[[ GIVEN INFORMATION open ]]
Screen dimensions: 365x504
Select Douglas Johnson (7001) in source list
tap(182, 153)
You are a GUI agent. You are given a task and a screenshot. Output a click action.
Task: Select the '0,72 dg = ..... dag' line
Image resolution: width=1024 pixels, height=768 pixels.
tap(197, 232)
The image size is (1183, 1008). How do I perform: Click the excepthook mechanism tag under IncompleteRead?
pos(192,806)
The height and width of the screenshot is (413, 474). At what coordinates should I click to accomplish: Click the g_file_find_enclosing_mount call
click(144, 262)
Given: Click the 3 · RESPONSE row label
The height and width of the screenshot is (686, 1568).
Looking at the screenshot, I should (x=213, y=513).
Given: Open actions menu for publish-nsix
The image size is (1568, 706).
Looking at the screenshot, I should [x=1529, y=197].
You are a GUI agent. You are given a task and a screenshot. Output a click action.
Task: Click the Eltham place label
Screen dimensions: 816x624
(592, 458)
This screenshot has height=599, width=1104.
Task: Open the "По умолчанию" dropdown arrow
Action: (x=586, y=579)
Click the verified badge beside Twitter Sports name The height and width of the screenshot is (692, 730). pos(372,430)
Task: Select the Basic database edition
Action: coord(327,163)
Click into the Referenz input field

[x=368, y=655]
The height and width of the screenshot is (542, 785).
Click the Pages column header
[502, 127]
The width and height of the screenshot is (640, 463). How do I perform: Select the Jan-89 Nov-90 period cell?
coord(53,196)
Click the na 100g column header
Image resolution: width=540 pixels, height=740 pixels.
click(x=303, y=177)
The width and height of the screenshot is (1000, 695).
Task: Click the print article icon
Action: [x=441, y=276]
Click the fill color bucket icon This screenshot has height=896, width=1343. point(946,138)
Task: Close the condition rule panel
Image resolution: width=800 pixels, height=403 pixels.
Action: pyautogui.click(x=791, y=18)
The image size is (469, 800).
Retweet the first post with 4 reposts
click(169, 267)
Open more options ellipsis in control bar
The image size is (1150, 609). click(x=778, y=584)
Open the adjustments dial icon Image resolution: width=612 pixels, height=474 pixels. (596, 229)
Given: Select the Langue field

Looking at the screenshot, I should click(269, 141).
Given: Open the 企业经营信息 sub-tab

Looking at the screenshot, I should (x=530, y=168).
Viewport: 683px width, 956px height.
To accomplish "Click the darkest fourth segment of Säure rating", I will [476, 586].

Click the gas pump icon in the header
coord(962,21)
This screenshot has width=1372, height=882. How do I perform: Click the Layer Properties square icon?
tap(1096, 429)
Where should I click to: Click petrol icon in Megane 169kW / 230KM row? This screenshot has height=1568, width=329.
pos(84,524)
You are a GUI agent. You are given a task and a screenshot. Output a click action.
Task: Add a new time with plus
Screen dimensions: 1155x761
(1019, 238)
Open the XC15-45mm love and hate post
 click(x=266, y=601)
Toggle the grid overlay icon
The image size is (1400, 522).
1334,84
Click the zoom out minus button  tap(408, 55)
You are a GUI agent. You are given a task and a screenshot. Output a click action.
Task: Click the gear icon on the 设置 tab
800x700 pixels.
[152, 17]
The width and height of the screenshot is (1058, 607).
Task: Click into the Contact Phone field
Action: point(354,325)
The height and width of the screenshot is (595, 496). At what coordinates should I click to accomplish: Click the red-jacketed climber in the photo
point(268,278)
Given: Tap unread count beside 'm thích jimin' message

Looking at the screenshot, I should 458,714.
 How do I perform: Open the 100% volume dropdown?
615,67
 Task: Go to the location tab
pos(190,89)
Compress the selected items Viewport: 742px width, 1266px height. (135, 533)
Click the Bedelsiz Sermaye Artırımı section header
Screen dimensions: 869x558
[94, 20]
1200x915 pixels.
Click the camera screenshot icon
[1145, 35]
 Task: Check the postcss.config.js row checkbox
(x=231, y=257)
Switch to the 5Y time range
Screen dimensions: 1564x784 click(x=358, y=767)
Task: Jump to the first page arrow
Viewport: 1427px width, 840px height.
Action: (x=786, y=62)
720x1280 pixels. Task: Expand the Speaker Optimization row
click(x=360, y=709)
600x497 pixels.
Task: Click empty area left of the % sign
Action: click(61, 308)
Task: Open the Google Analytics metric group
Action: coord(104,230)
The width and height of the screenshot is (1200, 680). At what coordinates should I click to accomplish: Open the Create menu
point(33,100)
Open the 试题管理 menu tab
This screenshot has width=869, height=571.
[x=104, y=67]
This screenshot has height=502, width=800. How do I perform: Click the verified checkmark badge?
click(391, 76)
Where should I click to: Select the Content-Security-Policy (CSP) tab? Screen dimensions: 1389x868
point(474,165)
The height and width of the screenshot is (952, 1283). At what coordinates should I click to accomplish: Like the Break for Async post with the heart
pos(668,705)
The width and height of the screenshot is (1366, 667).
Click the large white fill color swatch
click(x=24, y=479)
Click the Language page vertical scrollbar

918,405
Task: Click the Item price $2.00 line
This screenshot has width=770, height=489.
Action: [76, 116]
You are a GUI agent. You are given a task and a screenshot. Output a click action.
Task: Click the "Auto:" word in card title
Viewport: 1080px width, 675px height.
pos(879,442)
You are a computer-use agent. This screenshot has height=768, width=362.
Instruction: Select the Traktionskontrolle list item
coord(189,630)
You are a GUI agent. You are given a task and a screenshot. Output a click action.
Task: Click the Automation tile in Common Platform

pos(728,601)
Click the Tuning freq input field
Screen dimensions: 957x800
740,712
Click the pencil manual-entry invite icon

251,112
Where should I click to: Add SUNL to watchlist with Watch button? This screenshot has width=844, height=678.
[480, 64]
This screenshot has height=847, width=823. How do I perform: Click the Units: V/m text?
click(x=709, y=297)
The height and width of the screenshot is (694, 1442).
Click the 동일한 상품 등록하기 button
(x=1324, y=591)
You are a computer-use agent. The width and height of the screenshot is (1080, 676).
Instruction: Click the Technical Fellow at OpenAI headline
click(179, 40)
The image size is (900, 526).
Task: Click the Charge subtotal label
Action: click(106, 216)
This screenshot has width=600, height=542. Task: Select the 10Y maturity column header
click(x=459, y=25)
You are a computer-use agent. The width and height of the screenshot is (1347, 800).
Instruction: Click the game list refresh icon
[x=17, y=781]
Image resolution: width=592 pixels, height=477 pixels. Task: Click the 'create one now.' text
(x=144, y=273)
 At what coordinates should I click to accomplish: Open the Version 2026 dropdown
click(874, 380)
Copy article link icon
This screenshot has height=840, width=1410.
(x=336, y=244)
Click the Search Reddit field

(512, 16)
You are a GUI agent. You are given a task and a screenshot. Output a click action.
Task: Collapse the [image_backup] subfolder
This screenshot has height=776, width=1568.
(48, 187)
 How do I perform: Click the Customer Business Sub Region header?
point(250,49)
[[ GIVEN INFORMATION closed ]]
* _YOUR ASSIGNMENT_
Type out the records above again, exactly the same.

* _EXERCISE OUTPUT_
Screen dimensions: 365x504
Select Douglas Johnson (7001) in source list
tap(182, 153)
You are a GUI agent. You are given a task and a screenshot. Output a click action.
Task: Select the '0,72 dg = ..... dag' line
Image resolution: width=1024 pixels, height=768 pixels.
tap(197, 232)
The image size is (1183, 1008). How do I perform: Click the excepthook mechanism tag under IncompleteRead?
pos(192,806)
The height and width of the screenshot is (413, 474). At what coordinates should I click to accomplish: Click the g_file_find_enclosing_mount call
click(144, 262)
Given: Click the 3 · RESPONSE row label
The height and width of the screenshot is (686, 1568).
Looking at the screenshot, I should (x=213, y=513).
Given: Open actions menu for publish-nsix
The image size is (1568, 706).
Looking at the screenshot, I should [x=1529, y=197].
You are a GUI agent. You are given a task and a screenshot. Output a click action.
Task: Click the Eltham place label
Screen dimensions: 816x624
(592, 458)
This screenshot has height=599, width=1104.
Task: Open the "По умолчанию" dropdown arrow
Action: (x=586, y=579)
Click the verified badge beside Twitter Sports name The height and width of the screenshot is (692, 730). pos(372,430)
Task: Select the Basic database edition
Action: coord(327,163)
Click into the Referenz input field

[x=368, y=655]
The height and width of the screenshot is (542, 785).
Click the Pages column header
[502, 127]
The width and height of the screenshot is (640, 463). How do I perform: Select the Jan-89 Nov-90 period cell?
coord(53,196)
Click the na 100g column header
Image resolution: width=540 pixels, height=740 pixels.
click(x=303, y=177)
The width and height of the screenshot is (1000, 695).
Task: Click the print article icon
Action: [x=441, y=276]
Click the fill color bucket icon This screenshot has height=896, width=1343. point(946,138)
Task: Close the condition rule panel
Image resolution: width=800 pixels, height=403 pixels.
Action: pyautogui.click(x=791, y=18)
The image size is (469, 800).
Retweet the first post with 4 reposts
click(169, 267)
Open more options ellipsis in control bar
The image size is (1150, 609). click(x=778, y=584)
Open the adjustments dial icon Image resolution: width=612 pixels, height=474 pixels. (596, 229)
Given: Select the Langue field

Looking at the screenshot, I should click(269, 141).
Given: Open the 企业经营信息 sub-tab

Looking at the screenshot, I should (x=530, y=168).
Viewport: 683px width, 956px height.
To accomplish "Click the darkest fourth segment of Säure rating", I will [476, 586].

Click the gas pump icon in the header
coord(962,21)
This screenshot has width=1372, height=882. How do I perform: Click the Layer Properties square icon?
tap(1096, 429)
Where should I click to: Click petrol icon in Megane 169kW / 230KM row? This screenshot has height=1568, width=329.
pos(84,524)
You are a GUI agent. You are given a task and a screenshot. Output a click action.
Task: Add a new time with plus
Screen dimensions: 1155x761
(1019, 238)
Open the XC15-45mm love and hate post
 click(x=266, y=601)
Toggle the grid overlay icon
The image size is (1400, 522).
1334,84
Click the zoom out minus button  tap(408, 55)
You are a GUI agent. You are given a task and a screenshot. Output a click action.
Task: Click the gear icon on the 设置 tab
800x700 pixels.
[152, 17]
The width and height of the screenshot is (1058, 607).
Task: Click into the Contact Phone field
Action: point(354,325)
The height and width of the screenshot is (595, 496). At what coordinates should I click to accomplish: Click the red-jacketed climber in the photo
point(268,278)
Given: Tap unread count beside 'm thích jimin' message

Looking at the screenshot, I should 458,714.
 How do I perform: Open the 100% volume dropdown?
615,67
 Task: Go to the location tab
pos(190,89)
Compress the selected items Viewport: 742px width, 1266px height. (135, 533)
Click the Bedelsiz Sermaye Artırımı section header
Screen dimensions: 869x558
[94, 20]
1200x915 pixels.
Click the camera screenshot icon
[1145, 35]
 Task: Check the postcss.config.js row checkbox
(x=231, y=257)
Switch to the 5Y time range
Screen dimensions: 1564x784 click(x=358, y=767)
Task: Jump to the first page arrow
Viewport: 1427px width, 840px height.
Action: (x=786, y=62)
720x1280 pixels. Task: Expand the Speaker Optimization row
click(x=360, y=709)
600x497 pixels.
Task: Click empty area left of the % sign
Action: click(61, 308)
Task: Open the Google Analytics metric group
Action: coord(104,230)
The width and height of the screenshot is (1200, 680). At what coordinates should I click to accomplish: Open the Create menu
point(33,100)
Open the 试题管理 menu tab
This screenshot has width=869, height=571.
[x=104, y=67]
This screenshot has height=502, width=800. How do I perform: Click the verified checkmark badge?
click(391, 76)
Where should I click to: Select the Content-Security-Policy (CSP) tab? Screen dimensions: 1389x868
point(474,165)
The height and width of the screenshot is (952, 1283). At what coordinates should I click to accomplish: Like the Break for Async post with the heart
pos(668,705)
The width and height of the screenshot is (1366, 667).
Click the large white fill color swatch
click(x=24, y=479)
Click the Language page vertical scrollbar

918,405
Task: Click the Item price $2.00 line
This screenshot has width=770, height=489.
Action: [76, 116]
You are a GUI agent. You are given a task and a screenshot. Output a click action.
Task: Click the "Auto:" word in card title
Viewport: 1080px width, 675px height.
pos(879,442)
You are a computer-use agent. This screenshot has height=768, width=362.
Instruction: Select the Traktionskontrolle list item
coord(189,630)
You are a GUI agent. You are given a task and a screenshot. Output a click action.
Task: Click the Automation tile in Common Platform

pos(728,601)
Click the Tuning freq input field
Screen dimensions: 957x800
740,712
Click the pencil manual-entry invite icon

251,112
Where should I click to: Add SUNL to watchlist with Watch button? This screenshot has width=844, height=678.
[480, 64]
This screenshot has height=847, width=823. How do I perform: Click the Units: V/m text?
click(x=709, y=297)
The height and width of the screenshot is (694, 1442).
Click the 동일한 상품 등록하기 button
(x=1324, y=591)
You are a computer-use agent. The width and height of the screenshot is (1080, 676).
Instruction: Click the Technical Fellow at OpenAI headline
click(179, 40)
The image size is (900, 526).
Task: Click the Charge subtotal label
Action: click(106, 216)
This screenshot has width=600, height=542. Task: Select the 10Y maturity column header
click(x=459, y=25)
You are a computer-use agent. The width and height of the screenshot is (1347, 800).
Instruction: Click the game list refresh icon
[x=17, y=781]
Image resolution: width=592 pixels, height=477 pixels. Task: Click the 'create one now.' text
(x=144, y=273)
 At what coordinates should I click to accomplish: Open the Version 2026 dropdown
click(874, 380)
Copy article link icon
This screenshot has height=840, width=1410.
(x=336, y=244)
Click the Search Reddit field

(512, 16)
You are a GUI agent. You are given a task and a screenshot. Output a click action.
Task: Collapse the [image_backup] subfolder
This screenshot has height=776, width=1568.
(48, 187)
 How do I perform: Click the Customer Business Sub Region header?
point(250,49)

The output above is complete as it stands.